Firestone Indy Lights Series
- Categorisation: FIA Silver (until 2018) FIA Bronze (2019–)
- Years active: 2008–2010
- Teams: Panther Racing Team Moore Racing Genoa Racing Team PBIR Bryan Herta Autosport
- Starts: 19
- Wins: 4
- Poles: 1
- Best finish: 6th in 2008

Previous series
- 2006–2007 2003: Asian Formula Three Championship Caterham R400 Challenge

Championship titles
- 2007: Asian Formula Three Championship

= Dillon Battistini =

British racing driver

Dillon Matthew Battistini (born 3 December 1977) is a British racecar driver.

==Career==
Battistini competed in various classes of karting, finishing third in the Junior European Championship and becoming the British Open Champion before moving to cars. In the Caterham R400 challenge in 2003, he won the most races and the driver of the year award, finishing second in the Championship after being taken out from behind in the penultimate race at Brands Hatch which cost him the points lead considering his track position at the time. In 2006 and 2007, he raced in the Asian Formula Three Championship, finishing fourth his first year and winning the 2007 series championship and the most races on five race wins. After testing a Champ Car for Minardi Team USA and the subsequent unification of American Open Wheel Racing, Battistini signed to race in the Firestone Indy Lights Series (formerly the Indy Pro Series) for Panther Racing less than ten days before the season was set to begin. Battistini won his first race in the series which was also his first race on an oval track at Homestead-Miami Speedway on 29 March 2008.

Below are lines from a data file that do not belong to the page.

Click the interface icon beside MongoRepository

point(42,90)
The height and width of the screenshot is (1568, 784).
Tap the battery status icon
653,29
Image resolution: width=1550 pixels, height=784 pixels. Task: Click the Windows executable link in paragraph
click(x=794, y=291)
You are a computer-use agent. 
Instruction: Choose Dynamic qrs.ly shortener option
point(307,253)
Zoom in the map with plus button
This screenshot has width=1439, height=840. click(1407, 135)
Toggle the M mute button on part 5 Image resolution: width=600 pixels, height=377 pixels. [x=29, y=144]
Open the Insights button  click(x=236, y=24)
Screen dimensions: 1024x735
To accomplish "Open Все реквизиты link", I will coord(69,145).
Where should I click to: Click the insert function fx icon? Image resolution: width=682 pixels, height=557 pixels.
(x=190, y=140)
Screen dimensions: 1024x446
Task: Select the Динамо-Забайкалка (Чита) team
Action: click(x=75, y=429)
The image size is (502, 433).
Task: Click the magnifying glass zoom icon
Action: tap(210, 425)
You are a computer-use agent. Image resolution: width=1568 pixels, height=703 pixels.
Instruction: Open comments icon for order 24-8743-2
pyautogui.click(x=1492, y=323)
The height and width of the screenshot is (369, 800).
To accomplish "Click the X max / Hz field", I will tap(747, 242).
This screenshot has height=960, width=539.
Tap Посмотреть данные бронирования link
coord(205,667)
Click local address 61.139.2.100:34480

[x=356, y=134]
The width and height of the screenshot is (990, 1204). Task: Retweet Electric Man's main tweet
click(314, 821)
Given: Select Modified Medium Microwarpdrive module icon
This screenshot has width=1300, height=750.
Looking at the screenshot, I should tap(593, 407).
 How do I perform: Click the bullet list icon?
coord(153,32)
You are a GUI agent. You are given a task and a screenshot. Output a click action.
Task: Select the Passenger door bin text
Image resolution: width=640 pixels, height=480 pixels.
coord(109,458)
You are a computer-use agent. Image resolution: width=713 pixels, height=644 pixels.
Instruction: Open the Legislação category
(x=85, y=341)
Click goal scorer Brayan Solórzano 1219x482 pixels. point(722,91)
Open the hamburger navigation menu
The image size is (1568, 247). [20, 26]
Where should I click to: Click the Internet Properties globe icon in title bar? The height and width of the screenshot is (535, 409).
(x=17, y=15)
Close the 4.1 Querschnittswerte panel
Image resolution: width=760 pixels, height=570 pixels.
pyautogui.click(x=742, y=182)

On 24 May, Battistini won the Firestone Freedom 100 at the Indianapolis Motor Speedway from the pole for his second win of the season. Later that week he revealed that he and his team are preparing for him to make his IndyCar Series debut later in 2008. He won two further races at Iowa and Kentucky. For the final race of the year, Battistini left the Panther team to race for Team Moore Racing. Battistini was presented with the Gregory and Appel 'Securing Tomorrow' Award for winning the most races in the season at the 2008 IRL Awards Evening in Las Vegas. He competed in the fourth race of the 2009 season in a one-off for Genoa Racing and has been attempting to find a ride in the IndyCar Series. Having been unable to do so, he made two Indy Lights oval race appearances in 2010 for Team PBIR and Bryan Herta Autosport.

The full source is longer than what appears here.